* _Dataset records_:
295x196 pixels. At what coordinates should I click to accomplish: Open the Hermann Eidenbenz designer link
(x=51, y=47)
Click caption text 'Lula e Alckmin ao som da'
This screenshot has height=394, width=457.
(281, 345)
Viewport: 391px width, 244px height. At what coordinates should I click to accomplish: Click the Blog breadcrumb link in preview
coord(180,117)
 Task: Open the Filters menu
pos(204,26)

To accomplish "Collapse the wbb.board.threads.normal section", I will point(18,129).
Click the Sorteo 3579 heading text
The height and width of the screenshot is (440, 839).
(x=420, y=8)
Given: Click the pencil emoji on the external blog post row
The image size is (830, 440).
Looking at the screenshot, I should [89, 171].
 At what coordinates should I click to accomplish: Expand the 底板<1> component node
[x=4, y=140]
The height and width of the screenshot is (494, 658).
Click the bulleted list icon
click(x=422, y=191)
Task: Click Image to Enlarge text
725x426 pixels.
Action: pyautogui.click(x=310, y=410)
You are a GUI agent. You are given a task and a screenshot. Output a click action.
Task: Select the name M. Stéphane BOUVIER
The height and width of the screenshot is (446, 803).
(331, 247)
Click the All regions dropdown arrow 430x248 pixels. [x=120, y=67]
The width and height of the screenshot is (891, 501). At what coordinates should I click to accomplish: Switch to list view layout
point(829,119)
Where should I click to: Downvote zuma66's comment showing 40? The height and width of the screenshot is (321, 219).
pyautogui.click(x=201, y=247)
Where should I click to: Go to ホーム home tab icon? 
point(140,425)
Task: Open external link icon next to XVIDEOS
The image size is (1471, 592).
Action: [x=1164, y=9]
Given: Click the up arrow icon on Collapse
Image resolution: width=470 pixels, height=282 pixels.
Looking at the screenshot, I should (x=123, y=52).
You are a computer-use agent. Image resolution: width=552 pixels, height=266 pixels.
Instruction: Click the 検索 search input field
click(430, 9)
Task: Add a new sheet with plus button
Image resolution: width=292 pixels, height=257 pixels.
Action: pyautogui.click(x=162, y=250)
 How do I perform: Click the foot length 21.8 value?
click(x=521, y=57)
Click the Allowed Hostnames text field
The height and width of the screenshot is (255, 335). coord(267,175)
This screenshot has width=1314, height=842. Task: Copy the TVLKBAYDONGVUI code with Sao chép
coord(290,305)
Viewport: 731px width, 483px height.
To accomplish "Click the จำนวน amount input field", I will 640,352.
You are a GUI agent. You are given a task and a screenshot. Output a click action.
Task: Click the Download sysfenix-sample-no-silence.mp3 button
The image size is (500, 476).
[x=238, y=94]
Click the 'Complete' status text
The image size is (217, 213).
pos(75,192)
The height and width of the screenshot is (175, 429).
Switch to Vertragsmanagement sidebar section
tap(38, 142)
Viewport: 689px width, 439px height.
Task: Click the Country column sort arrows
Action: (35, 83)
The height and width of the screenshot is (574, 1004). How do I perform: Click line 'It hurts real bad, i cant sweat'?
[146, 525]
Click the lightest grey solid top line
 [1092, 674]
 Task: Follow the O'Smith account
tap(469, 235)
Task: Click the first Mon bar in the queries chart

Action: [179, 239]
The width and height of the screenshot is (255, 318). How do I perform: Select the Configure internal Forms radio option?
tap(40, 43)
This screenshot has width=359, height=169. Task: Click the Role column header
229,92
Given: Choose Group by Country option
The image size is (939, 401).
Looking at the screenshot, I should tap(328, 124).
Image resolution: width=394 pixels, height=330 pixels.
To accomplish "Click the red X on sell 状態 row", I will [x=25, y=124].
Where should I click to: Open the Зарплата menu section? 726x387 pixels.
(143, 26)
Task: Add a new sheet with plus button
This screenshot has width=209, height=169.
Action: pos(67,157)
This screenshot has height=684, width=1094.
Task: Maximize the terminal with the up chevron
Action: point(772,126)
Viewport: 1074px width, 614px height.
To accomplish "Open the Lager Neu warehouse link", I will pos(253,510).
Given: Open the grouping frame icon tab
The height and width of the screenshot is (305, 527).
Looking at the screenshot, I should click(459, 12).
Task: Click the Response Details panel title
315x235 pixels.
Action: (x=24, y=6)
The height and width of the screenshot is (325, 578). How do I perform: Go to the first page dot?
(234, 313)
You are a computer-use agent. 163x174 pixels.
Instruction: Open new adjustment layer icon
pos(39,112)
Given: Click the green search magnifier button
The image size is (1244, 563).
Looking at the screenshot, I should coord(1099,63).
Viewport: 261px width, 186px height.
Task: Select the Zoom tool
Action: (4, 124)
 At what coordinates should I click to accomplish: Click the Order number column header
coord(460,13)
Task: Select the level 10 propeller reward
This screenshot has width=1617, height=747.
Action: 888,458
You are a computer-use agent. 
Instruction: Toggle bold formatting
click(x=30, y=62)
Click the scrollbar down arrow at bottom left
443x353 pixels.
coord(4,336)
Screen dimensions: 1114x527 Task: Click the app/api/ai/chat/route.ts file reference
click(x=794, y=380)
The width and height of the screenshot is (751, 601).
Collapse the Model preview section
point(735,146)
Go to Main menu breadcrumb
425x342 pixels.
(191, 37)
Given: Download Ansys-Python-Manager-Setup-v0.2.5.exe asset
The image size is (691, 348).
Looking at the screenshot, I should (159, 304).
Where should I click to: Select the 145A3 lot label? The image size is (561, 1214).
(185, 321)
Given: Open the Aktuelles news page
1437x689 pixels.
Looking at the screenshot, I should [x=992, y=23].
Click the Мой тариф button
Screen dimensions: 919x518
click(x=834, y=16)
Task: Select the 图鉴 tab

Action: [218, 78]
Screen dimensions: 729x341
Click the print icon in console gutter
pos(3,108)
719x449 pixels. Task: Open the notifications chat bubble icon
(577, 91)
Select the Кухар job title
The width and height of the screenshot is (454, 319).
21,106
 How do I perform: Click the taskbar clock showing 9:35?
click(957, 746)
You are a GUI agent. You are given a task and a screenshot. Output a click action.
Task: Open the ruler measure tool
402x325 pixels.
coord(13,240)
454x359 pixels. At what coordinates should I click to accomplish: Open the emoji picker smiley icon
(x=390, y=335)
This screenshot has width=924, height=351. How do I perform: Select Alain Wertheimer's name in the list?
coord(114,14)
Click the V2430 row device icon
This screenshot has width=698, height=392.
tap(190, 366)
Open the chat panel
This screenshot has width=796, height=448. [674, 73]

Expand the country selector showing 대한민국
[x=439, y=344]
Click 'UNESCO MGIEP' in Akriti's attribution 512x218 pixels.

* _Directions for this task_:
Go through the records above and write each one out again exactly.

* _Expected answer_:
295x196 pixels. At what coordinates should I click to accomplish: Open the Hermann Eidenbenz designer link
(x=51, y=47)
Click caption text 'Lula e Alckmin ao som da'
This screenshot has height=394, width=457.
(281, 345)
Viewport: 391px width, 244px height. At what coordinates should I click to accomplish: Click the Blog breadcrumb link in preview
coord(180,117)
 Task: Open the Filters menu
pos(204,26)

To accomplish "Collapse the wbb.board.threads.normal section", I will point(18,129).
Click the Sorteo 3579 heading text
The height and width of the screenshot is (440, 839).
(x=420, y=8)
Given: Click the pencil emoji on the external blog post row
The image size is (830, 440).
Looking at the screenshot, I should [89, 171].
 At what coordinates should I click to accomplish: Expand the 底板<1> component node
[x=4, y=140]
The height and width of the screenshot is (494, 658).
Click the bulleted list icon
click(x=422, y=191)
Task: Click Image to Enlarge text
725x426 pixels.
Action: pyautogui.click(x=310, y=410)
You are a GUI agent. You are given a task and a screenshot. Output a click action.
Task: Select the name M. Stéphane BOUVIER
The height and width of the screenshot is (446, 803).
(331, 247)
Click the All regions dropdown arrow 430x248 pixels. [x=120, y=67]
The width and height of the screenshot is (891, 501). At what coordinates should I click to accomplish: Switch to list view layout
point(829,119)
Where should I click to: Downvote zuma66's comment showing 40? The height and width of the screenshot is (321, 219).
pyautogui.click(x=201, y=247)
Where should I click to: Go to ホーム home tab icon? 
point(140,425)
Task: Open external link icon next to XVIDEOS
The image size is (1471, 592).
Action: [x=1164, y=9]
Given: Click the up arrow icon on Collapse
Image resolution: width=470 pixels, height=282 pixels.
Looking at the screenshot, I should (x=123, y=52).
You are a computer-use agent. Image resolution: width=552 pixels, height=266 pixels.
Instruction: Click the 検索 search input field
click(430, 9)
Task: Add a new sheet with plus button
Image resolution: width=292 pixels, height=257 pixels.
Action: pyautogui.click(x=162, y=250)
 How do I perform: Click the foot length 21.8 value?
click(x=521, y=57)
Click the Allowed Hostnames text field
The height and width of the screenshot is (255, 335). coord(267,175)
This screenshot has width=1314, height=842. Task: Copy the TVLKBAYDONGVUI code with Sao chép
coord(290,305)
Viewport: 731px width, 483px height.
To accomplish "Click the จำนวน amount input field", I will 640,352.
You are a GUI agent. You are given a task and a screenshot. Output a click action.
Task: Click the Download sysfenix-sample-no-silence.mp3 button
The image size is (500, 476).
[x=238, y=94]
Click the 'Complete' status text
The image size is (217, 213).
pos(75,192)
The height and width of the screenshot is (175, 429).
Switch to Vertragsmanagement sidebar section
tap(38, 142)
Viewport: 689px width, 439px height.
Task: Click the Country column sort arrows
Action: (35, 83)
The height and width of the screenshot is (574, 1004). How do I perform: Click line 'It hurts real bad, i cant sweat'?
[146, 525]
Click the lightest grey solid top line
 [1092, 674]
 Task: Follow the O'Smith account
tap(469, 235)
Task: Click the first Mon bar in the queries chart

Action: [179, 239]
The width and height of the screenshot is (255, 318). How do I perform: Select the Configure internal Forms radio option?
tap(40, 43)
This screenshot has width=359, height=169. Task: Click the Role column header
229,92
Given: Choose Group by Country option
The image size is (939, 401).
Looking at the screenshot, I should tap(328, 124).
Image resolution: width=394 pixels, height=330 pixels.
To accomplish "Click the red X on sell 状態 row", I will [x=25, y=124].
Where should I click to: Open the Зарплата menu section? 726x387 pixels.
(143, 26)
Task: Add a new sheet with plus button
This screenshot has width=209, height=169.
Action: pos(67,157)
This screenshot has height=684, width=1094.
Task: Maximize the terminal with the up chevron
Action: point(772,126)
Viewport: 1074px width, 614px height.
To accomplish "Open the Lager Neu warehouse link", I will pos(253,510).
Given: Open the grouping frame icon tab
The height and width of the screenshot is (305, 527).
Looking at the screenshot, I should click(459, 12).
Task: Click the Response Details panel title
315x235 pixels.
Action: (x=24, y=6)
The height and width of the screenshot is (325, 578). How do I perform: Go to the first page dot?
(234, 313)
You are a computer-use agent. 163x174 pixels.
Instruction: Open new adjustment layer icon
pos(39,112)
Given: Click the green search magnifier button
The image size is (1244, 563).
Looking at the screenshot, I should coord(1099,63).
Viewport: 261px width, 186px height.
Task: Select the Zoom tool
Action: (4, 124)
 At what coordinates should I click to accomplish: Click the Order number column header
coord(460,13)
Task: Select the level 10 propeller reward
This screenshot has width=1617, height=747.
Action: 888,458
You are a computer-use agent. 
Instruction: Toggle bold formatting
click(x=30, y=62)
Click the scrollbar down arrow at bottom left
443x353 pixels.
coord(4,336)
Screen dimensions: 1114x527 Task: Click the app/api/ai/chat/route.ts file reference
click(x=794, y=380)
The width and height of the screenshot is (751, 601).
Collapse the Model preview section
point(735,146)
Go to Main menu breadcrumb
425x342 pixels.
(191, 37)
Given: Download Ansys-Python-Manager-Setup-v0.2.5.exe asset
The image size is (691, 348).
Looking at the screenshot, I should (159, 304).
Where should I click to: Select the 145A3 lot label? The image size is (561, 1214).
(185, 321)
Given: Open the Aktuelles news page
1437x689 pixels.
Looking at the screenshot, I should [x=992, y=23].
Click the Мой тариф button
Screen dimensions: 919x518
click(x=834, y=16)
Task: Select the 图鉴 tab

Action: [218, 78]
Screen dimensions: 729x341
Click the print icon in console gutter
pos(3,108)
719x449 pixels. Task: Open the notifications chat bubble icon
(577, 91)
Select the Кухар job title
The width and height of the screenshot is (454, 319).
21,106
 How do I perform: Click the taskbar clock showing 9:35?
click(957, 746)
You are a GUI agent. You are given a task and a screenshot. Output a click action.
Task: Open the ruler measure tool
402x325 pixels.
coord(13,240)
454x359 pixels. At what coordinates should I click to accomplish: Open the emoji picker smiley icon
(x=390, y=335)
This screenshot has width=924, height=351. How do I perform: Select Alain Wertheimer's name in the list?
coord(114,14)
Click the V2430 row device icon
This screenshot has width=698, height=392.
tap(190, 366)
Open the chat panel
This screenshot has width=796, height=448. [674, 73]

Expand the country selector showing 대한민국
[x=439, y=344]
Click 'UNESCO MGIEP' in Akriti's attribution 512x218 pixels.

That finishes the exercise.